October 7, 2008 |  2:04 pm

Did they jump -- or were they pushed?

U.S. consumer credit outstanding fell in August, marking the first monthly decline in a decade, the Federal Reserve said today.

Total non-mortgage consumer credit slid for the month at a 3.7% annualized rate, to $2.58 trillion seasonally adjusted, the Fed reported.

Before this, the last time consumer credit shrank was in January 1998.

Some Americans undoubtedly are making the decision to reduce personal debt, which is healthy in the long run. But for others, banks are making the decision for them by rejecting loan requests or slashing credit lines.

As Federal Reserve Chairman Ben S. Bernanke noted in a speech today:

Even households with good credit histories are now facing difficulties obtaining mortgage loans or home equity lines of credit.

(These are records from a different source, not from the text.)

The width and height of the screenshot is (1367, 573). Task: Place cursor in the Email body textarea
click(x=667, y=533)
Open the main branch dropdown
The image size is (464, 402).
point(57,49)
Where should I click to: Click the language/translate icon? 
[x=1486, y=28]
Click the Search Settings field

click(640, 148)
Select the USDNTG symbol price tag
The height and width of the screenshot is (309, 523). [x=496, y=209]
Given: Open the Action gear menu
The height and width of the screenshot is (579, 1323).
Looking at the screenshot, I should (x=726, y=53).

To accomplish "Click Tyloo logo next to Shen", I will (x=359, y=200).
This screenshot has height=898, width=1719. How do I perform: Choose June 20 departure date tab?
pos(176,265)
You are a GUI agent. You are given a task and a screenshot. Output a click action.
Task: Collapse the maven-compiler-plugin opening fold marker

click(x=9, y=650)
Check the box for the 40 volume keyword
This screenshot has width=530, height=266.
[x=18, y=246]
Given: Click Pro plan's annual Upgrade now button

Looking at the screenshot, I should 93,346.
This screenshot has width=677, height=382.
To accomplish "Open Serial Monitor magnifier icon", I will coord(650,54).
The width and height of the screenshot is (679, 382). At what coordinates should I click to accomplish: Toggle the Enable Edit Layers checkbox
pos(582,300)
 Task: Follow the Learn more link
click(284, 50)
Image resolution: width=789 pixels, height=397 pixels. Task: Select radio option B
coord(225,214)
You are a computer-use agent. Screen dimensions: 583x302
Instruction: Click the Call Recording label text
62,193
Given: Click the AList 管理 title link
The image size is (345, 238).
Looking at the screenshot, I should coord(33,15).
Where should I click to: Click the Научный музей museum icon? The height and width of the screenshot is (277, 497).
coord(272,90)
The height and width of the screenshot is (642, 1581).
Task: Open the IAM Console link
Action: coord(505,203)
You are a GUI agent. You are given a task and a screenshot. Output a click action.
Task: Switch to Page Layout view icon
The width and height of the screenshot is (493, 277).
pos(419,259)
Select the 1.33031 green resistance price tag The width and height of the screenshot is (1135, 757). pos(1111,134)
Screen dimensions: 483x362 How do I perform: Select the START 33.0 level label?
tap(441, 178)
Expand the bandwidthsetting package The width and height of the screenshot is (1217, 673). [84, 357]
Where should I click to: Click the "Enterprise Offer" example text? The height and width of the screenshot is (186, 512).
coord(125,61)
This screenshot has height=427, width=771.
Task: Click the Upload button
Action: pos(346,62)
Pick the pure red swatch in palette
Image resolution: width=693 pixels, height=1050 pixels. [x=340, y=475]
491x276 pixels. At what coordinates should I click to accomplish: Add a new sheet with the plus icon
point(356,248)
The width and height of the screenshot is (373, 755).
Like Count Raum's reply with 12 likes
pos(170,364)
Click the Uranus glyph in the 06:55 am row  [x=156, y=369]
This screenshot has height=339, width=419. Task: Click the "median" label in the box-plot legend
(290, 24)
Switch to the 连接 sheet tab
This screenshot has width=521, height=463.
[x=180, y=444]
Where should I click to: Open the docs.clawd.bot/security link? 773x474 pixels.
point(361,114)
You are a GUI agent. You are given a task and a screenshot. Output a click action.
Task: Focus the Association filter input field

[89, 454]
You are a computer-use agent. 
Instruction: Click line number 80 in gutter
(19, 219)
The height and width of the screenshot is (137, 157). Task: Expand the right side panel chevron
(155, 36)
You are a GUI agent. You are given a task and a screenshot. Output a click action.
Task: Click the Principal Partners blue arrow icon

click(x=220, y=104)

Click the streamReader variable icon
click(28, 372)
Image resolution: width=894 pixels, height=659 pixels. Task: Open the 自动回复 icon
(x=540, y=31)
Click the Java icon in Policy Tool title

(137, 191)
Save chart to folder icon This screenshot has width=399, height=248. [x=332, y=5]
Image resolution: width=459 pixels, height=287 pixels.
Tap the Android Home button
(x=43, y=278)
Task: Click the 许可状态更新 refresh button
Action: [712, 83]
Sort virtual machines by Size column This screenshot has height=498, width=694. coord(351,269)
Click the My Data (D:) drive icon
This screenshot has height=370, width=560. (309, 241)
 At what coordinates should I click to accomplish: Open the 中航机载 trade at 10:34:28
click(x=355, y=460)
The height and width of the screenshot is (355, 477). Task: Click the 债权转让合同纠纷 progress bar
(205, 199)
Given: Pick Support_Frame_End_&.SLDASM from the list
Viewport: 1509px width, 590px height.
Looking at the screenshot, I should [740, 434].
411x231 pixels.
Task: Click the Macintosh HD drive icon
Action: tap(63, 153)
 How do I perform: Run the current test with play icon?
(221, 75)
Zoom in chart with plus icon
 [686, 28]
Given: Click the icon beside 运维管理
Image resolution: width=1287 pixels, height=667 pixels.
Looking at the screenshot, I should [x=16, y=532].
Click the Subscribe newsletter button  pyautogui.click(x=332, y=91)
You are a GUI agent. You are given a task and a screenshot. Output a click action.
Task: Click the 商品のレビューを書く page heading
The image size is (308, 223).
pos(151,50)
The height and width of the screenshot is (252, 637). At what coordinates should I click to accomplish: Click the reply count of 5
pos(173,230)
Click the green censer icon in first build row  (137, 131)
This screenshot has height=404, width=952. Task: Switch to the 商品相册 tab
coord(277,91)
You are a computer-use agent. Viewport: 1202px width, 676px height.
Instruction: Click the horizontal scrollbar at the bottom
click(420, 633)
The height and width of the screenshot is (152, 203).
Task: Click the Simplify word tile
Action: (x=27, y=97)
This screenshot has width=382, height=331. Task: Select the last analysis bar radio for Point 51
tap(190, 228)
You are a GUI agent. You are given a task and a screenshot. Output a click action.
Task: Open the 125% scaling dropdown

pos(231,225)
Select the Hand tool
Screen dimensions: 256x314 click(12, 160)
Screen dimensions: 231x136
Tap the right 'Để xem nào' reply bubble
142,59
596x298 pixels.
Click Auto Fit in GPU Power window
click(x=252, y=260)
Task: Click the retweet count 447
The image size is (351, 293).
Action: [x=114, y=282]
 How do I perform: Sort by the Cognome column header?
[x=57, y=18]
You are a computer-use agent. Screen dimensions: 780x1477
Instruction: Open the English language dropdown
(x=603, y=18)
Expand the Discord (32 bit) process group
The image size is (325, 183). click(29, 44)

Banks are also reducing credit card limits, and denial rates on automobile loan applications reportedly are rising. Businesses too are confronting diminished access to credit.

All of this bodes poorly for consumer spending, of course -- particularly in the case of big-ticket goods.

Today, amid the broad market rout, shares of General Motors Corp. fell to a new 54-year low, down 92 cents, or 10.8%, to $7.56. And Ford Motor Co. is nearing penny-stock status: It closed today at a 25-year low of $2.92 after plummeting 77 cents, or 21%.